* [Problem to work on]: Reproduce the lines below from the one that contains "Click the wrench" through the end, inclusive, and add nothing.

== Segment start ==

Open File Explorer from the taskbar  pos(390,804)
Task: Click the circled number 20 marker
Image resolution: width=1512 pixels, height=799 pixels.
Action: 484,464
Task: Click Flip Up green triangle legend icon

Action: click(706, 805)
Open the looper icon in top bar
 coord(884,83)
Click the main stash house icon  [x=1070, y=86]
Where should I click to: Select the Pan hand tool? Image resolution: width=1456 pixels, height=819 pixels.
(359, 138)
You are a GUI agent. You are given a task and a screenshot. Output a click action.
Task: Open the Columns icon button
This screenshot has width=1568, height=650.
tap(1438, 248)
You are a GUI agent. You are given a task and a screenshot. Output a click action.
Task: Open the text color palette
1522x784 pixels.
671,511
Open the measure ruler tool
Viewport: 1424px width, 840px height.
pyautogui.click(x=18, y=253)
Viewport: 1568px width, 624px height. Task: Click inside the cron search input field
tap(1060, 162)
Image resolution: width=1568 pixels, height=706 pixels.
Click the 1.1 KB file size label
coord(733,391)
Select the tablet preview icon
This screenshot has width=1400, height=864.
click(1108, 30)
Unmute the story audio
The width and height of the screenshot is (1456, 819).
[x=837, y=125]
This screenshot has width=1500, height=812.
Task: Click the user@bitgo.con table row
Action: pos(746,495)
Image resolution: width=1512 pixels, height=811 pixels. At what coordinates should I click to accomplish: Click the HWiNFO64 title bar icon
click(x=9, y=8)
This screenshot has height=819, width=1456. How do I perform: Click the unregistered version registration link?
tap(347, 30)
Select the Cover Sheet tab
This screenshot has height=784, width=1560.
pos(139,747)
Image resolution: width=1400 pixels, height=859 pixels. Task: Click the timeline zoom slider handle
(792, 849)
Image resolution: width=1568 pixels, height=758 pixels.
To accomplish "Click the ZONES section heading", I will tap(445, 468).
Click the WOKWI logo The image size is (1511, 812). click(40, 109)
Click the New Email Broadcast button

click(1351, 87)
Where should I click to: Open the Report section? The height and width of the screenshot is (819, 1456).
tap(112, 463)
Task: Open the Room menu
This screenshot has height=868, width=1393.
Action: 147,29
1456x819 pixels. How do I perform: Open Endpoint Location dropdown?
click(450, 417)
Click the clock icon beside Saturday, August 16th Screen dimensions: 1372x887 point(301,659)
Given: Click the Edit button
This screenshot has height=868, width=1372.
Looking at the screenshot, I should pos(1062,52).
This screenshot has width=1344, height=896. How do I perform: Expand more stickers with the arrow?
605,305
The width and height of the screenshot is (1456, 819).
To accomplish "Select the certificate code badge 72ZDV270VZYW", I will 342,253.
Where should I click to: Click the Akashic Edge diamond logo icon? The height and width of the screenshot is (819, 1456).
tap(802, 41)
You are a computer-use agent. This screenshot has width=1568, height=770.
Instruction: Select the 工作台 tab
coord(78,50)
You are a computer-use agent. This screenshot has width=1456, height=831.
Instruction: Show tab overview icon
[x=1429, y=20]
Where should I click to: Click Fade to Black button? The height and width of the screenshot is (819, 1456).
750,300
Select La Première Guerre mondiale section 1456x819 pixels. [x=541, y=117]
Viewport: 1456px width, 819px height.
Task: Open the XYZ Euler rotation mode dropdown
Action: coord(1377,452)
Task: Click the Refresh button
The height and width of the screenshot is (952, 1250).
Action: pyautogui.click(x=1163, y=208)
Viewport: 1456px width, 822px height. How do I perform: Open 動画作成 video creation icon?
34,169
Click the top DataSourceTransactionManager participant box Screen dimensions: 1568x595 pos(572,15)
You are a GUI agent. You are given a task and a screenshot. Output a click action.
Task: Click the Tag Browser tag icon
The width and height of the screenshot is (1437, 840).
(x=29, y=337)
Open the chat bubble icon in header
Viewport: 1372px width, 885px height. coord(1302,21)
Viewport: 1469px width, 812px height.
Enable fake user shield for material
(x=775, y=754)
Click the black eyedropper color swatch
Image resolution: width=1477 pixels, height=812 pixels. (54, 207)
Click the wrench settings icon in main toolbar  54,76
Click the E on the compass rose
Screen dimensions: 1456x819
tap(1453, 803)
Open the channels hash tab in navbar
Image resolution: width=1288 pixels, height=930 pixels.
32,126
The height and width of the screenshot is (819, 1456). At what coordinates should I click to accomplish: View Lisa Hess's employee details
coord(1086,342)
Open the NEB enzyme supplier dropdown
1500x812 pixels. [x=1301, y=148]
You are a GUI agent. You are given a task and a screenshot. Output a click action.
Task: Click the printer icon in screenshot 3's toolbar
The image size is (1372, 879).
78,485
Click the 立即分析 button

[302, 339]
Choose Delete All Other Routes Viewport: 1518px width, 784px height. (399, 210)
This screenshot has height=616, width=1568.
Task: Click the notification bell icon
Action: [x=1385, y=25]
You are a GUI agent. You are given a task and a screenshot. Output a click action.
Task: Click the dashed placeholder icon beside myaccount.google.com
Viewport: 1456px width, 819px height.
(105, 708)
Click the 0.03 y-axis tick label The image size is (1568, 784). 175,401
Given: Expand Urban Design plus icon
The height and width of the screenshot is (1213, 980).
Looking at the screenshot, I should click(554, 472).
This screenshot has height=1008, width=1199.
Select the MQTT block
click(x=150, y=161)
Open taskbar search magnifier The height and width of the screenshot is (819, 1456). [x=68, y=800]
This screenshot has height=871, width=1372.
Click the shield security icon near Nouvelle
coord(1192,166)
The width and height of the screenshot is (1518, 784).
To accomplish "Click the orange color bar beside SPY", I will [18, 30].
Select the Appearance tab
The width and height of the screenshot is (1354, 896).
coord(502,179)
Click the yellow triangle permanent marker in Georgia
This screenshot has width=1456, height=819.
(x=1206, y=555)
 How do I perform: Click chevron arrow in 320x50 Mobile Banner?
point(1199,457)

== Segment end ==

* [Answer box]:
Click the wrench settings icon in main toolbar  54,76
Click the E on the compass rose
Screen dimensions: 1456x819
tap(1453, 803)
Open the channels hash tab in navbar
Image resolution: width=1288 pixels, height=930 pixels.
32,126
The height and width of the screenshot is (819, 1456). At what coordinates should I click to accomplish: View Lisa Hess's employee details
coord(1086,342)
Open the NEB enzyme supplier dropdown
1500x812 pixels. [x=1301, y=148]
You are a GUI agent. You are given a task and a screenshot. Output a click action.
Task: Click the printer icon in screenshot 3's toolbar
The image size is (1372, 879).
78,485
Click the 立即分析 button

[302, 339]
Choose Delete All Other Routes Viewport: 1518px width, 784px height. (399, 210)
This screenshot has height=616, width=1568.
Task: Click the notification bell icon
Action: [x=1385, y=25]
You are a GUI agent. You are given a task and a screenshot. Output a click action.
Task: Click the dashed placeholder icon beside myaccount.google.com
Viewport: 1456px width, 819px height.
(105, 708)
Click the 0.03 y-axis tick label The image size is (1568, 784). 175,401
Given: Expand Urban Design plus icon
The height and width of the screenshot is (1213, 980).
Looking at the screenshot, I should click(554, 472).
This screenshot has height=1008, width=1199.
Select the MQTT block
click(x=150, y=161)
Open taskbar search magnifier The height and width of the screenshot is (819, 1456). [x=68, y=800]
This screenshot has height=871, width=1372.
Click the shield security icon near Nouvelle
coord(1192,166)
The width and height of the screenshot is (1518, 784).
To accomplish "Click the orange color bar beside SPY", I will [18, 30].
Select the Appearance tab
The width and height of the screenshot is (1354, 896).
coord(502,179)
Click the yellow triangle permanent marker in Georgia
This screenshot has width=1456, height=819.
(x=1206, y=555)
 How do I perform: Click chevron arrow in 320x50 Mobile Banner?
point(1199,457)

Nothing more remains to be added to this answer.